L’auteur de ces textes s’appelle Dogan Özguden, une figure du journalisme turc. Les Ateliers du soleil est le nom d’un centre bruxellois qui lutte contre le racisme et la xénophobie et défend les droits des citoyens d’origine étrangère en promouvant la diversité. L’association est liée au site d’information Info Turk qui « informe l’opinion publique de la situation des droits de l’Homme en Turquie ». Les deux ont été créés par Dogan Özguden et Inci Tugsavul, également journaliste. Le couple vit, travaille et lutte ensemble depuis plus d’un demi-siècle. Tous deux sont exilés depuis 50 ans et vivent à Bruxelles depuis 1974.

Une épopée journalistique dans la Turquie des années 60

C’est à l’occasion des 50 ans de leur exil que cette rencontre est organisée. Malgré le prestige de leur réputation, l’entrée de Dogan Özguden et d’Inci Tugsavul est sobre et discrète, à leur réelle image. Ce sont aujourd’hui deux personnes âgées (86 ans pour Dogan, 82 ans pour Inci) qui se fraient timidement un chemin à travers l’assistance, serrant des mains et souriant derrière leur masque. Presque tous ici se connaissent, de nombreux intellectuels, écrivains et journalistes de la communauté turque en Belgique et aussi d’autres origines, sont venus leur rendre hommage.

DONNÉES AFFICHÉES:
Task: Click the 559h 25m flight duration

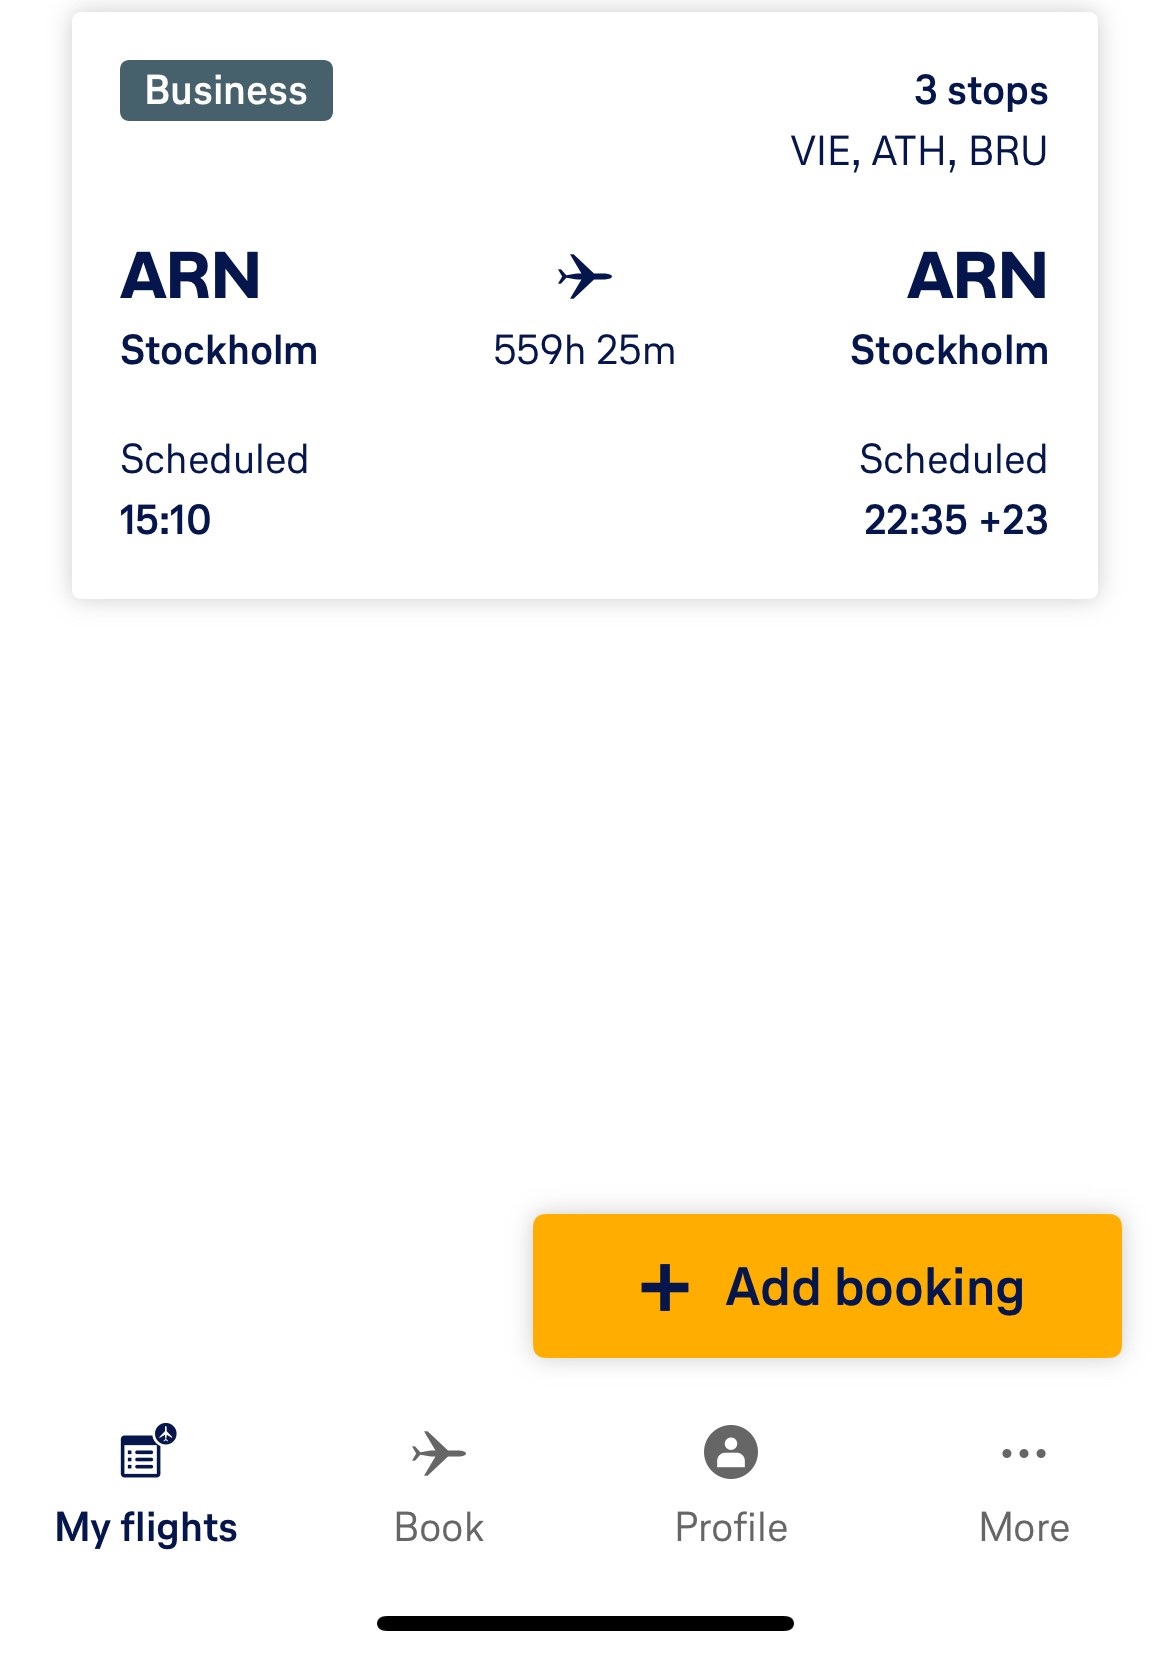Action: coord(585,351)
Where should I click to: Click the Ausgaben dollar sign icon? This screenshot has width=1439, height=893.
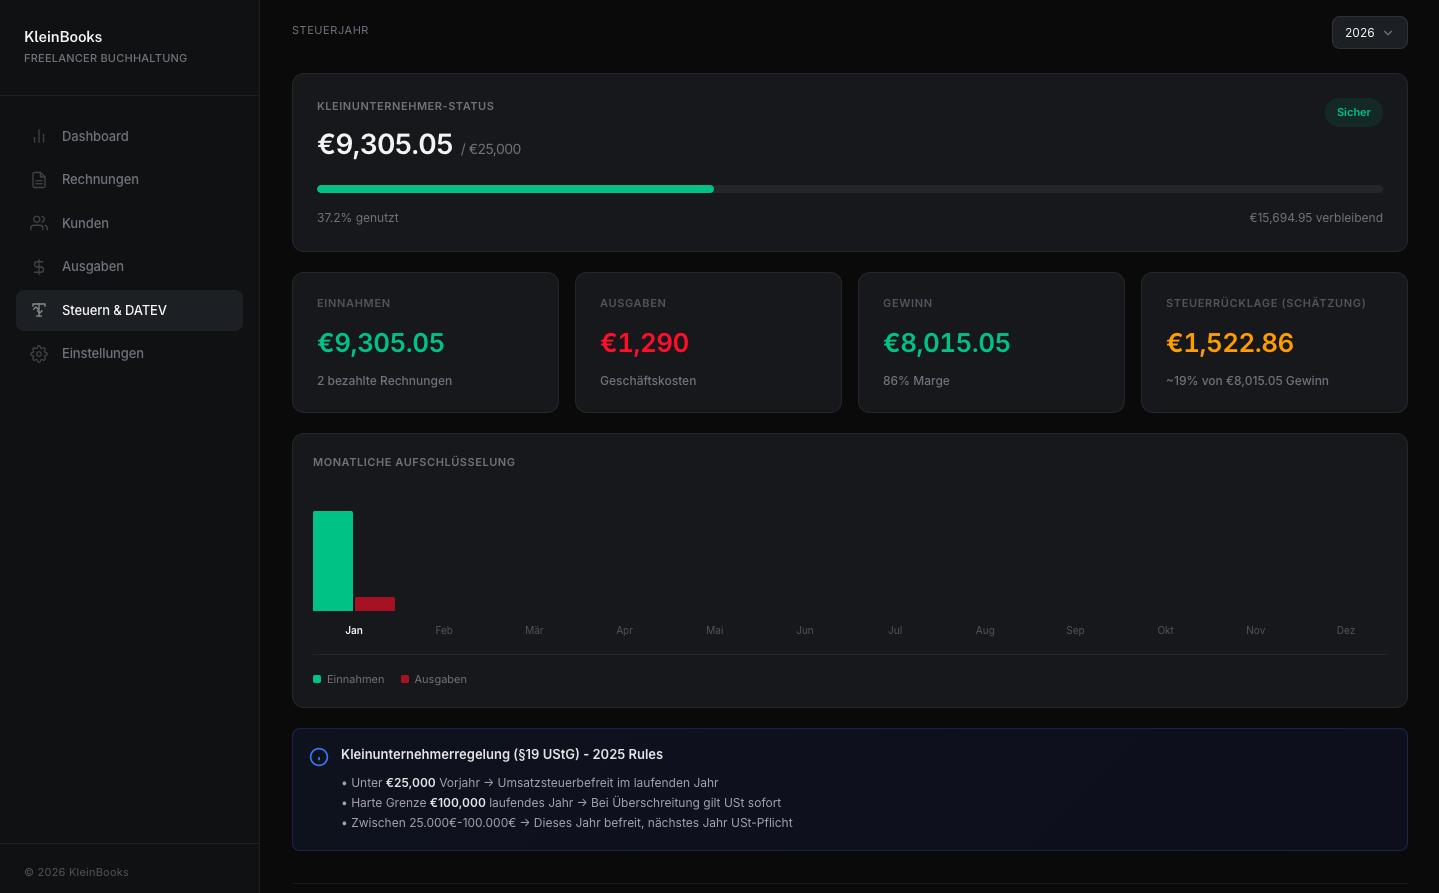tap(39, 267)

TRAVAIL DEMANDÉ: D'après le texte sur Dogan Özguden, depuis quelle année le couple vit-il à Bruxelles ? Le matériel présenté n'a aucun lien avec le texte fourni.

RÉSULTAT OBTENU: Depuis 1974.